Greatest Hits: twelve years of compost magazine. Edited by Kevin Gallagher and Margaret Bezucha. Preface by Rosanna Warren.  (Zephyr Press 50 Kenwood St. Brookline, Ma. 02446)   http://  $15.
  Some years ago, 23 to be exact, I remember Richard Wilhelm (my trusted arts/editor at Ibbetson Street), his wife Elisa, my wife Dianne and I, picking up the late Diana Der-Hovanessian (president of the New England Poetry Club) at her house in order to go to a COMPOST reading both Der-Hovanessian and I were participating in. We were contributors to the new issue of COMPOST, (that was based in the Jamaica Plain section of Boston) titled “The Hub of the Universe: Celebrating Boston.” Some of the cream of the crop of the Boston poetry scene were in this issue, such as: Robert Pinsky, Sam Cornish, Rosanna Warren, Joe De Roche, Fred Marchant, Jack Powers, Kevin Bowen, and Richard Moore, to name a few.
  In the early 90’s, in the “low rent mecca” of Jamaica Plain, Boston, a haven for many artists, musicians, etc… COMPOST magazine was founded. Perhaps the germ of the idea was born in the Brendan Behan Pub, a gathering place for the young bohemian crowd of the area. Kevin Gallagher and Margaret Bezucha, founders of COMPOST, wrote in their introduction: “This group of emerging artists saw the Boston (and national) area poetry scene as a lull. To us, the long standing clan of university- based magazines seemed to have an iron curtain that blocked out innovation and all our submissions.” So they did what any self-respecting poets would do--they started their own magazine. It was a unique magazine that placed poetry in the context of visual art, theatre and discussions of society at large. According to the founders it was an “attempt to re-internationalize poetry in the United States--showcase Boston area artists alongside emerging and established artists across the United States and the globe.” COMPOST featured not only local poets, but poets from Haiti, Vietnam, India, China, Armenia, Ireland, etc… They also had a wonderful interview series with folks such as: Alan Dugan, Rosanna Warren, Ed Bullins, and Eavan Boland.

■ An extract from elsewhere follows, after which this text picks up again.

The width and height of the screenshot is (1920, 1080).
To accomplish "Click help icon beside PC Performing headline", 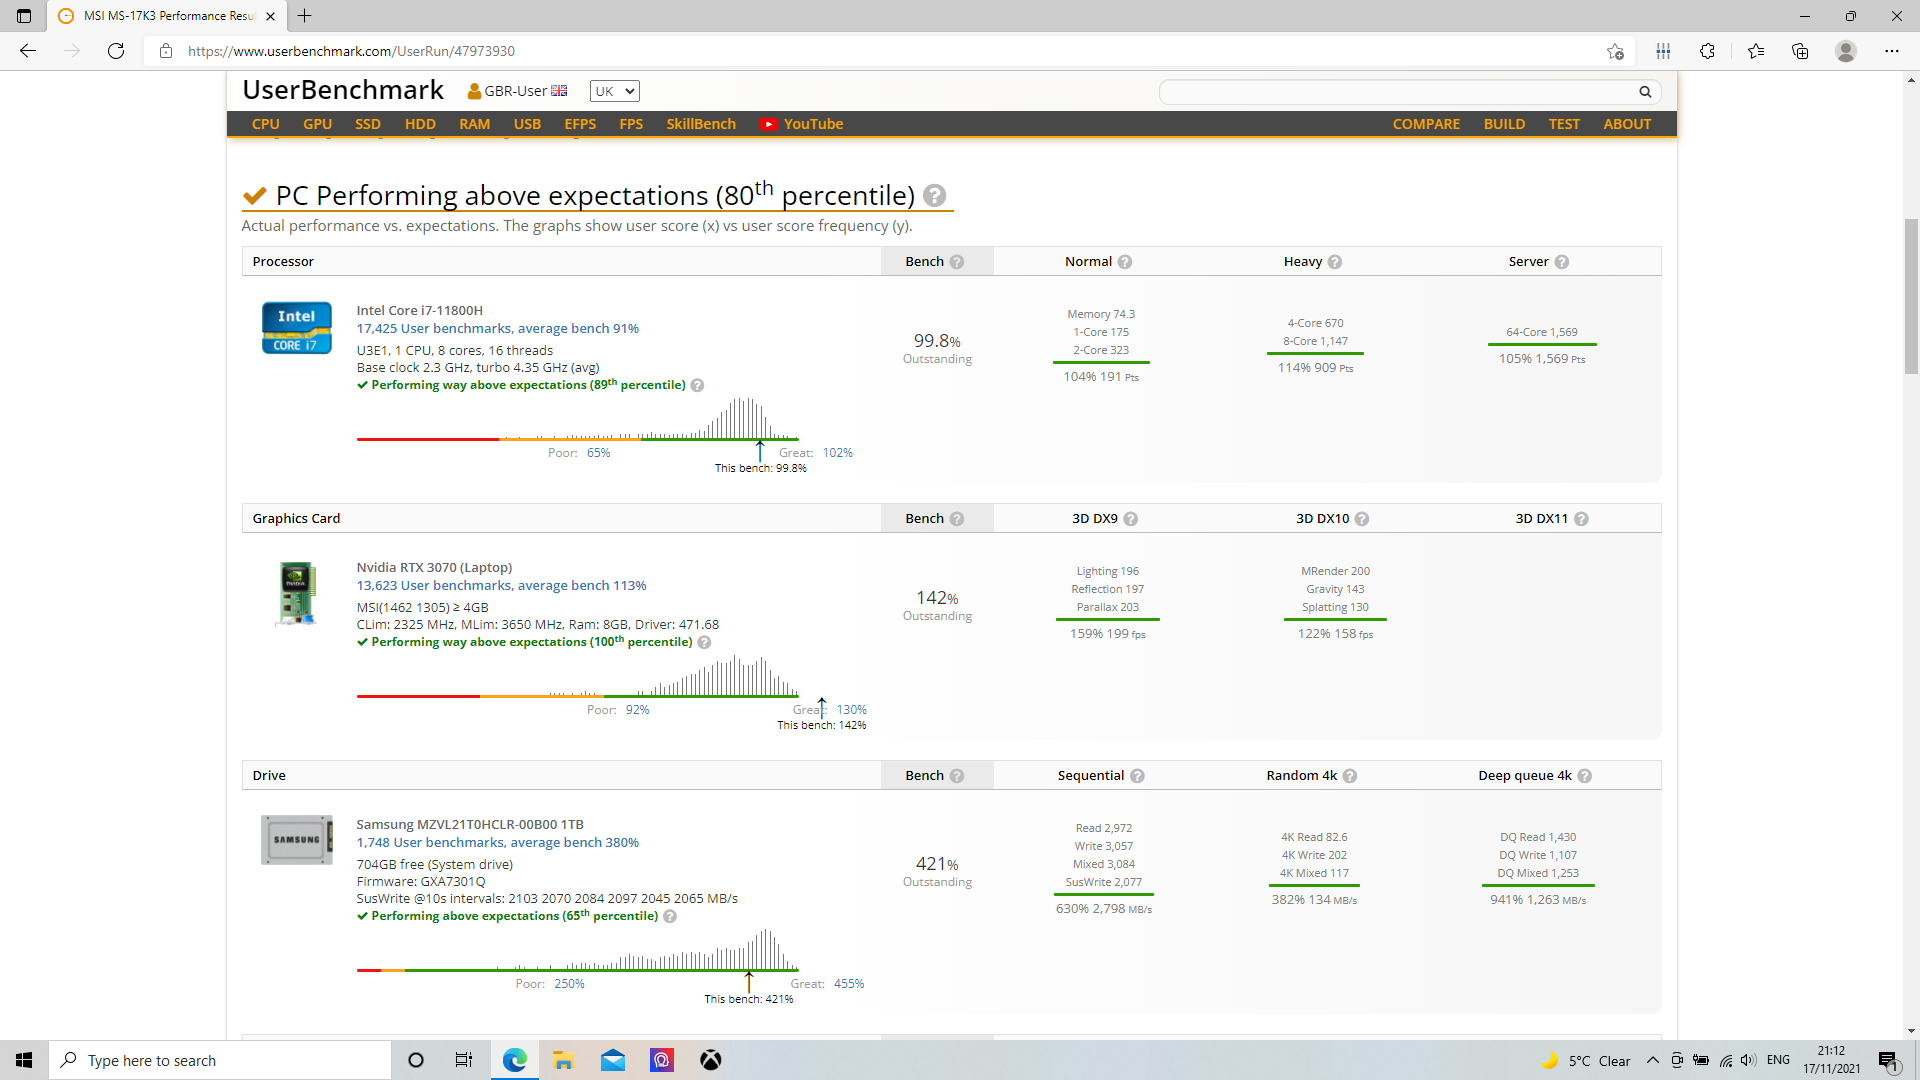I will [x=934, y=196].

  Eventually real life reared its head and the artists decided to pay more attention to their individual work, to their families, and their professions and the magazine folded But they left quite a legacy.
  I am happy to report that Cris Mattison of the Zephyr Press published it with excellent results, both in production values and of course content.
  There is so much in this 12-year anthology. So I can only give you a small sampler. And since I am first and foremost a poet I’ll lay a couple of poems on you. In “Memory,” by the Chinese poet Bei Ling, (translated by Tony Barnstone and Xi Chuan) the poet characterizes the pained persistence of the past:
“You hear the sound of it peeling off,
The sound of its fall to earth
Its old eyes are astigmatic
Reluctant to leave quietly
Like a solitary river
It makes these small noises.
It’s always behind us
Walking us forward on our feet
Ready to give us pain.”
  And in the “Hub of the Universe: Celebrating Boston,” issue, Victor Howes has a sharp-as-a-tack take on a ill-fated young love affair, where neither party plays fair:
“Eddie and Juliet”
“She vows, “I’ll never speak to him again”
He only wanted one thing, as Mama
warned her, but breathless, she breathes, “When?”
when he suggests they meet. She is so far 
gone in the tragic love that turns to grief
now that he dropped her. Meeting now, he says
“So long. Let’s keep it brief.
I’m heading off to college in six days.”
He wants them to be friends, old friends. Just that.
He wants his frat pin back, and all those notes
he passed to her in math. “You are a rat.”
she moans thru tears, hating him with a hate
that will not die. Her turn to play her ace:
she says, “I’m pregnant,” just to watch his face.”
Ah! Ain’t love grand!
 This is a fine collection of one the independent lit. mags that made its mark on our vibrant arts scene.